Let’s visit history quickly. In India, we’ve never had any lack of very highly skilled musicians — vocal or instrumental.
We’ve had illustrious classical musicians such as Ravi Shankar, Ali Akbar, Nikhil Banerjee, Vilayet Khan, Bade Ghulam Ali, Begum Akhtar, Malabika Kanan, Annapurna, Girija Devi, Bismillah Khan, V. G. Jog. This is just a short list of Hindustani genre artistes.
I wrote about some of them recently.

Stellar voice. Magical rendition.

Stellar voice. Magical rendition.

We’ve had famous Bombay film playback singers such as Mohammad Rafi, Mukesh, Geeta Dutt, Lata Mangeshkar, Asha Bhosale, Talat Mahmud, Hemant Kumar, Kishore Kumar. Again, this is only a short list of Hindi playback singers. I’m sure there is a whole host of famous singers in movies made in Punjab, Gujarat, Tamil Nadu or Assam.
In Bengal, where we’ve also had thousands of non-film songs coming out on every festive occasion, we’ve seen glorious voices such as Hemanta Mukherjee, Pratima Banerjee, Sandhya Mukherjee, Shyamal Mitra, Mrinal Chakraborty, Arati Mukherjee, Manabendra Mukherjee, Nirmala Mishra, or Anup Ghosal. I’ve missed at least a dozen equally illustrious artists.
I could go on and on.
Each singer, each artist had their own style. Hemanta Mukherjee had his signature romantic style when he sang Hindi or Bengali film songs. He had his inimitable, sombre mood performing Tagore. Kishore Kumar was pure joy with his strong, masculine, overpowering style and one-of-a-kind yodeling. Mukesh and Mohammad Rafi were known for their own brand of romantic songs that ruled Bollywood in the fifties and sixties.
Likewise, famous female singers such as Lata Mangeshkar and her sister Asha Bhosale made their indelible marks in the modern Indian music world. Geeta Dutt, before her untimely death, swept India — both Bombay and Bengal — by storm with her wonderfully charming voice. There was a time when no romantic film song would be sung without borrowing Geeta Dutt and Hemant Kumar or Mohammad Rafi’s voice.
Manna Dey, for some strange reason, never got the same top ranking. For some reason I never understood, he was always ranked the second best by the media and the moguls. For those sixty-plus years he nearly 4,000 songs in ten-plus languages, he never enjoyed the status Mohammad Rafi, Hemant Kumar, Kishore Kumar or Lata Mangeshkar did. Even Lata Mageshkar admitted it in an interview last week.
With Kishore Kumar, another musical genius.

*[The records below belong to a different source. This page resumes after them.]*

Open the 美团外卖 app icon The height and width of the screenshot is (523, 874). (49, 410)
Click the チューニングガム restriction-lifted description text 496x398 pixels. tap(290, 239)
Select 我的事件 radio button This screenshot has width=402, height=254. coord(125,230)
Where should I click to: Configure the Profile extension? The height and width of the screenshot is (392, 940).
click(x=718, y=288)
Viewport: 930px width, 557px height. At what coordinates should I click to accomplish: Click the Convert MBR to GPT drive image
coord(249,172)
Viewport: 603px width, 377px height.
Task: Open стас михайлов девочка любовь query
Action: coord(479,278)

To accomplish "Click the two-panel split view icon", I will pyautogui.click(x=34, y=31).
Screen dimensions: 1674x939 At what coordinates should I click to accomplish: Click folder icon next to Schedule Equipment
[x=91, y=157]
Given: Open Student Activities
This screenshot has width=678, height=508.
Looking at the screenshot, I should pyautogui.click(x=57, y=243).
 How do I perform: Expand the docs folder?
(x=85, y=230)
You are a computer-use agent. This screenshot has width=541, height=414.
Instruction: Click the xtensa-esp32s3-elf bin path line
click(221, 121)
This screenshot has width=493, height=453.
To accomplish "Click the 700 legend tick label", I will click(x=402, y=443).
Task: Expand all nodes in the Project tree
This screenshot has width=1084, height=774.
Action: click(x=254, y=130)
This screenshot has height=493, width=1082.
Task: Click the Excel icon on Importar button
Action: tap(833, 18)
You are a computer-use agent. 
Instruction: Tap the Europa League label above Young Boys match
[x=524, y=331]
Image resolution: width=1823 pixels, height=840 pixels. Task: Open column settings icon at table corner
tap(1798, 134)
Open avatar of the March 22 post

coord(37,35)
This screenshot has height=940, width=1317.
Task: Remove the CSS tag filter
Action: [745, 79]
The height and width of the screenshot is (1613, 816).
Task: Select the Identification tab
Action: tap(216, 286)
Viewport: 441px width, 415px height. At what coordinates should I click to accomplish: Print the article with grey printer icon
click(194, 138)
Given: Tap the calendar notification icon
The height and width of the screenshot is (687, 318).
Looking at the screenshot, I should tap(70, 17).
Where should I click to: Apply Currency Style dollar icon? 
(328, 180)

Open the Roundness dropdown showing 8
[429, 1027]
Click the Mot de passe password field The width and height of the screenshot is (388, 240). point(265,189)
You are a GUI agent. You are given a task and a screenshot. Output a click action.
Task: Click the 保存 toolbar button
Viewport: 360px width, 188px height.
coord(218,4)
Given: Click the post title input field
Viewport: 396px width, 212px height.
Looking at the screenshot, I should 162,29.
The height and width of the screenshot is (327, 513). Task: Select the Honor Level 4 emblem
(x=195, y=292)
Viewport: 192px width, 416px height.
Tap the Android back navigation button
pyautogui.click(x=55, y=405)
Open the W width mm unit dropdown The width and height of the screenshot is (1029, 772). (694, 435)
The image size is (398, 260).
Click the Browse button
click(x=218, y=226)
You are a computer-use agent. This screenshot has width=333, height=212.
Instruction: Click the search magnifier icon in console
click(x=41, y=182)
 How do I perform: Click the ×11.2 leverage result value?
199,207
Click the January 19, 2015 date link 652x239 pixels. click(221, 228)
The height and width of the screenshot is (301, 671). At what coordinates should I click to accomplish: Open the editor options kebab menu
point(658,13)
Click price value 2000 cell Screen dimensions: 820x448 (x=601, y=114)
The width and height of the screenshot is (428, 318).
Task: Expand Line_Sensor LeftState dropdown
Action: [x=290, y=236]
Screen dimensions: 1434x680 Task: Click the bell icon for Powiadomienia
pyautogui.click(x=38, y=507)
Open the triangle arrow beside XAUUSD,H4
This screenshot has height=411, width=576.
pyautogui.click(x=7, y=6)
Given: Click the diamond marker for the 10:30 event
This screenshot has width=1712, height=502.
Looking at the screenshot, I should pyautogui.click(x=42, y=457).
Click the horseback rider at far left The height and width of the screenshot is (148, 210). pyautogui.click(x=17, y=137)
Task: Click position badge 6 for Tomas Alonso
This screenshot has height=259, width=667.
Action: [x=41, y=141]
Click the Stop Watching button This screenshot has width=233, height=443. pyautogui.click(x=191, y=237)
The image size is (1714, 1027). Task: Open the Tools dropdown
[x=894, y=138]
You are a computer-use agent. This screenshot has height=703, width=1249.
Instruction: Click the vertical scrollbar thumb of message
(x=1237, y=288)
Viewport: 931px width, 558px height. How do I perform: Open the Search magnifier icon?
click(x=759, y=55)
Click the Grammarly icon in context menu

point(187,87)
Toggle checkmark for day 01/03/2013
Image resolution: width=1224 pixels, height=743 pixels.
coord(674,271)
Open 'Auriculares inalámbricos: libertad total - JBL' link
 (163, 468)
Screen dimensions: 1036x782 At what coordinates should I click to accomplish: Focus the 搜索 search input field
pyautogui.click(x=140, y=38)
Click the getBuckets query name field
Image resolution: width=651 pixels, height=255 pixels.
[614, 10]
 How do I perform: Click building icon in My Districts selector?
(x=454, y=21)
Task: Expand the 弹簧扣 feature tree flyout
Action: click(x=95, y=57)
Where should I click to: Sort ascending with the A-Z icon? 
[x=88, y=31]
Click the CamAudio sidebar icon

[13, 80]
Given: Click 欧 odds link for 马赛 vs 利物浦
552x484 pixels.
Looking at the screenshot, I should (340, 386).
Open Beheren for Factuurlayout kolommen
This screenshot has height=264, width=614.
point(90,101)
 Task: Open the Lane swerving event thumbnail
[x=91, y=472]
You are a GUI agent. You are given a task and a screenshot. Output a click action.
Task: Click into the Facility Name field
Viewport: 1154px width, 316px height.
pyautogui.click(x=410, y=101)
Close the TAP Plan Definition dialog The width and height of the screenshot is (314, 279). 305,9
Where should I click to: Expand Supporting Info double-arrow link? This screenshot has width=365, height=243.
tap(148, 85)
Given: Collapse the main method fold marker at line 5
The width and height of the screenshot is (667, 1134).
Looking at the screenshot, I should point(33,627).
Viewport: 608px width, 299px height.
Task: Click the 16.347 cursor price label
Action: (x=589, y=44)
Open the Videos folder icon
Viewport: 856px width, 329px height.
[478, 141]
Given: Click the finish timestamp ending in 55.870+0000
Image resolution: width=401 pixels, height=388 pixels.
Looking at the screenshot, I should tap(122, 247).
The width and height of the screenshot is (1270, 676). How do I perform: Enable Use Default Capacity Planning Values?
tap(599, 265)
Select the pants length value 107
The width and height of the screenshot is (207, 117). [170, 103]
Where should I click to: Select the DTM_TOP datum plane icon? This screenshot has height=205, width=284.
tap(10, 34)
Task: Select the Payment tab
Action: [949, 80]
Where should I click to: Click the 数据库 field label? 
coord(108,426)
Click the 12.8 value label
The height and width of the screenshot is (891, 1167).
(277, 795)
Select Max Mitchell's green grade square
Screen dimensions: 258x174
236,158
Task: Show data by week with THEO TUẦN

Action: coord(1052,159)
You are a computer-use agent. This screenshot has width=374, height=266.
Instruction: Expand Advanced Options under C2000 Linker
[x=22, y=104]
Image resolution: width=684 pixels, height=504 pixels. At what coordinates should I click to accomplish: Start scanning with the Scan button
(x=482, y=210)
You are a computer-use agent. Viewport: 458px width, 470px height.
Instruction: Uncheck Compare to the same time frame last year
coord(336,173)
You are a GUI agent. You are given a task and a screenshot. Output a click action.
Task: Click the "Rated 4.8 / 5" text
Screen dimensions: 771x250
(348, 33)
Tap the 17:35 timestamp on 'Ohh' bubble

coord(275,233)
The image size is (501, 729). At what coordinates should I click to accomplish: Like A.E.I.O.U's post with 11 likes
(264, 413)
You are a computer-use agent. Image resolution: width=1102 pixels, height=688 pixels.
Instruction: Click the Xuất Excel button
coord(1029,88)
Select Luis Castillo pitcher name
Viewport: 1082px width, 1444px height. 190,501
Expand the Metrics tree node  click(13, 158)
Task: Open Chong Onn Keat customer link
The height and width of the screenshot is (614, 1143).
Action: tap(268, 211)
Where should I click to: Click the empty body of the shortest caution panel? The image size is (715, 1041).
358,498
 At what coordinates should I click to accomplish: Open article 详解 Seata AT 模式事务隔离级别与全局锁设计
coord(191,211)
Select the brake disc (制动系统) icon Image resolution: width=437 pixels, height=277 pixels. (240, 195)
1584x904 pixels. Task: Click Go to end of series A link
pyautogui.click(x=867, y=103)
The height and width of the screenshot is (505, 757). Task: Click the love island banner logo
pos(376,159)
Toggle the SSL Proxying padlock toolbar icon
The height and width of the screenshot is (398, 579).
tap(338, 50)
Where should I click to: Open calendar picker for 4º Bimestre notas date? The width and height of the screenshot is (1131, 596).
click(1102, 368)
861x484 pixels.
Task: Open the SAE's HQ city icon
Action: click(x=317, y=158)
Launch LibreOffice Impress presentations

With Kishore Kumar, another musical genius.

Yet, looking back, I can’t think of one single performer who had talents so versatile that nobody else could ever match!
Going back to the question I had before, yes, I have one word for Manna Dey: FUN.
I shall talk more about his fun. Like I said, I could write a book on him. At least I feel like doing it.